Question about selling my Alienware

Nausicaa

Baseband Member
Messages
26
Hey guys,

I would like to get your advice on selling my Alienware laptop. I am considering selling it to build an up to date gaming desktop and would like your thoughts on that.

Here are the specs of my Alienware 17 purchased in August 2013:

Intel i7 4800 MQ
16GB Ram @1866mhz
NVIDIA GTX 780M 4gb graphics card
64gb SSD and 750gb hard drive
17'' 3D Trulife screen (comes with 3D glasses)
Klipsch integrated speakers
Qualcomm Killer gaming network card

It cost me at purchase 3400$, it's still running all the recent games at maximum settings. I got an offer for $2000 on it now, and am wondering if I should take that offer and build the desktop, or I'm still good for a while with this config?

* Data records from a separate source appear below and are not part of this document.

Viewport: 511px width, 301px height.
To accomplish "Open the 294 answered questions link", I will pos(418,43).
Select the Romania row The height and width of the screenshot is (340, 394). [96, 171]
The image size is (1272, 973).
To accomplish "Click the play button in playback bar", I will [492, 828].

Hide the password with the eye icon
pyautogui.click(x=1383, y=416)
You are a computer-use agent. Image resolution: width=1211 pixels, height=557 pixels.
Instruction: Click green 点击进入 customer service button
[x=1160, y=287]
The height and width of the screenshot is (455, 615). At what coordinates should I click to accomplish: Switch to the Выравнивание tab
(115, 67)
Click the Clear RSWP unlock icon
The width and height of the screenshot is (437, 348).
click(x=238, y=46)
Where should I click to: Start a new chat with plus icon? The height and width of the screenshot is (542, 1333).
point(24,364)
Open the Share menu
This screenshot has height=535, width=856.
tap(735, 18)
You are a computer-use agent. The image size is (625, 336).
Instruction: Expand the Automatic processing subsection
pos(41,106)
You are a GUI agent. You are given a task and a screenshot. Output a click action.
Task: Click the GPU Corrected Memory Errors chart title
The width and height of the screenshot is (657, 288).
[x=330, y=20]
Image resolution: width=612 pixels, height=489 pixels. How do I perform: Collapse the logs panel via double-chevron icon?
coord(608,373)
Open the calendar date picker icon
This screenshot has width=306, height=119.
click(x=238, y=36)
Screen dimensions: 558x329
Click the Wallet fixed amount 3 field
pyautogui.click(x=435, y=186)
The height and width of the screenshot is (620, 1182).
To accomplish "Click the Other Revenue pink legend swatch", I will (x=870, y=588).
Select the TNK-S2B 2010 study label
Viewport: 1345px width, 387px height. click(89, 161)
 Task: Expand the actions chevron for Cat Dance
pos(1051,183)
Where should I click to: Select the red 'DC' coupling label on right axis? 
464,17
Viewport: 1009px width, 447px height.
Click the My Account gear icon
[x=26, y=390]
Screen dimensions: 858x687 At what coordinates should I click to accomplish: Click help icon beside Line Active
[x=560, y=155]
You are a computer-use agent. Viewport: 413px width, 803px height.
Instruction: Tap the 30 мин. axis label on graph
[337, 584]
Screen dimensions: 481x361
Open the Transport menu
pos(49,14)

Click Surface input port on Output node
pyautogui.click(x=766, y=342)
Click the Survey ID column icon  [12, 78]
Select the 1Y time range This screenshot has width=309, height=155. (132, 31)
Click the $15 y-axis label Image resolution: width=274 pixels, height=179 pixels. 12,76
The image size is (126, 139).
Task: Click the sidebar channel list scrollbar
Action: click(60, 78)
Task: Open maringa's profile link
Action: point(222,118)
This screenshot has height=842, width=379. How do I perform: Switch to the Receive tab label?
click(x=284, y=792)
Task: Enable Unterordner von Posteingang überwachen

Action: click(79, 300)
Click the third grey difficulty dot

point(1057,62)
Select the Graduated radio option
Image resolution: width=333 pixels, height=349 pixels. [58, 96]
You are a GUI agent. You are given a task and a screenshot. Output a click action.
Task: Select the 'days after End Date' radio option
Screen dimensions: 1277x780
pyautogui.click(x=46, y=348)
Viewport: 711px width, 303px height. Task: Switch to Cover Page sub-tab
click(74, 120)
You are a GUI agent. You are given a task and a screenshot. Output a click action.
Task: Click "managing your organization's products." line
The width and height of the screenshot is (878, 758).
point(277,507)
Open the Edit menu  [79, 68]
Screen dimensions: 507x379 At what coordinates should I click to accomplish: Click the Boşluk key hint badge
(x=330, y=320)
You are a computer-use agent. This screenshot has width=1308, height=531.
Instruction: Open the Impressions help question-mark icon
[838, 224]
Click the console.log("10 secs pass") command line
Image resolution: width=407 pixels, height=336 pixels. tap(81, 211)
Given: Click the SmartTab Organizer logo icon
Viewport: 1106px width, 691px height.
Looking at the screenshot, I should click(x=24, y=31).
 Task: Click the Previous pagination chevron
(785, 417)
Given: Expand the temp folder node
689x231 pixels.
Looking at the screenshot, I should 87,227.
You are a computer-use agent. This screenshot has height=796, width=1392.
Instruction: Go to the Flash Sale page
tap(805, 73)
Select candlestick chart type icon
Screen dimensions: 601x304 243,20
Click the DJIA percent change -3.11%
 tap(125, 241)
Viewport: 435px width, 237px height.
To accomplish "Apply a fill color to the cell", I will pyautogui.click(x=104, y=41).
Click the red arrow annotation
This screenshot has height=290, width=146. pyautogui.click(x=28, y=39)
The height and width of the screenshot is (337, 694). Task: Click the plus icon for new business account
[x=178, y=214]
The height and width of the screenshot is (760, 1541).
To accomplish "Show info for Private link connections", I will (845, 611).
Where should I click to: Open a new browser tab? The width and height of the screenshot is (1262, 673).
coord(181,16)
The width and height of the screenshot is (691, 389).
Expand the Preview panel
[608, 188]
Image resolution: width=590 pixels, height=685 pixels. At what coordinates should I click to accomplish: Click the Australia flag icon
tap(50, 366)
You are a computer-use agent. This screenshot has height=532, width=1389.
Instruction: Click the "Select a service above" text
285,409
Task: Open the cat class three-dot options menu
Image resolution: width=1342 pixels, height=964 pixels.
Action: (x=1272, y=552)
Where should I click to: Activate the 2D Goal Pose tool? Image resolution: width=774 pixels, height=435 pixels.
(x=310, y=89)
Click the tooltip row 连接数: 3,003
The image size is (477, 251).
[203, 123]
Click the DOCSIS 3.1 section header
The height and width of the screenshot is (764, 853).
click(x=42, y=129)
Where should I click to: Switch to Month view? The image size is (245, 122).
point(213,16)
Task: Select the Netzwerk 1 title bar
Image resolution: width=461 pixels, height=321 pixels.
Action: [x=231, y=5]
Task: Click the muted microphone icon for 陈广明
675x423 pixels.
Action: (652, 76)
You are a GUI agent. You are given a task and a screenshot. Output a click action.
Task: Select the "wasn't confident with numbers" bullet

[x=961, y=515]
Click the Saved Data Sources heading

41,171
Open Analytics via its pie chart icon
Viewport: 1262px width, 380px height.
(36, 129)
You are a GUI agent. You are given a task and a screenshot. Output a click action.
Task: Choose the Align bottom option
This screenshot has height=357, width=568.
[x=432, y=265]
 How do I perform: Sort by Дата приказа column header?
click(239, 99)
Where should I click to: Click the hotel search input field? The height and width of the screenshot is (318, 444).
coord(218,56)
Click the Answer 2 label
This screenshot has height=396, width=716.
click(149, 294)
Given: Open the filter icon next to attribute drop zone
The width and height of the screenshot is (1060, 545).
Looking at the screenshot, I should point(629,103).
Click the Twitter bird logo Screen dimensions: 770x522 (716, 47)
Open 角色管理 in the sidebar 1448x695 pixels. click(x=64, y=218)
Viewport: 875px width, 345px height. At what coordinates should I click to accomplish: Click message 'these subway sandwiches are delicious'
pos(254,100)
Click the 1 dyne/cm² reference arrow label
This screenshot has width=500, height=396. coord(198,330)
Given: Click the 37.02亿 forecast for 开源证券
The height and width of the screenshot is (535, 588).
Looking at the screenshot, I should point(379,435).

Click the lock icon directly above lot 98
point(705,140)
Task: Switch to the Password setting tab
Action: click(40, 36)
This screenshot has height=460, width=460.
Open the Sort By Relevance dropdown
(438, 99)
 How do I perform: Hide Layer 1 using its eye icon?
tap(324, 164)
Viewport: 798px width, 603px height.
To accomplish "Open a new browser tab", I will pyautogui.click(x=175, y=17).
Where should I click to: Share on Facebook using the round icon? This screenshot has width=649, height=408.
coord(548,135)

I have not been following the technology lately, so I'm wondering if it would still be relevant for maybe another year or two.

Your thoughts would be appreciated.

Thank you
 
Hahaha!! That's what I thought, I was telling myself that if I wait longer, it will lose a lot of it's value.
 
I am selling before it loses value, but to be honest with you guys, I built many computers before this one and it is far from being as crappy or underpowered as you guys think :) Even now, a little than 2 years that I bought it, it still plays any game out there at maximum settings. But what I loved the most about it was the service. With a built gaming rig, you have to send the part and sometimes wait weeks before they send you another part, with Alienware, I only waited 24 hours before a tech came to my place and replaced the part, and it was never a hassle to get bthem to change the parts, one call, and even if the tests showed that my parts was running fine, they still changed it.
 
Sorry, I don't want to pay a premium for a name and tech support when I got myself. 2 970s for 600 bucks will run paces around any Alienware laptop on the market. Anything close will cost around 3 grand for a laptop that will perform only close to these cheap cards (SLI 980m). People like us prefer to spend money on performance rather than portability and a name.

For instance, if I was to buy a laptop right now for gaming it'd be a Eurocom, not an Alienware. Not only do you get your money worth with them, they even allow you to upgrade your laptop instead of buying a whole new one. Upgrade appeal is a big thing with enthusiasts who don't just toss cash at a screen *insert take my money GIF here*. I mean on the CPU side of things if you have a modern Intel CPU from a 2500k or above you're set, golden even. All you need to do is upgrade your GPU every couple of years to stay current and boom. Makes it last a lot longer and you don't need to worry about depreciation of a name and parts to soften the cost of the new machine.

I can understand the appeal to most people, but flashing notebooks and silly marketing campaigns are behind guys like us. I haven't gave two shits about Alienware since like 2003. Not trying to be hostile or sound rude, just giving my 2 cents on the matter.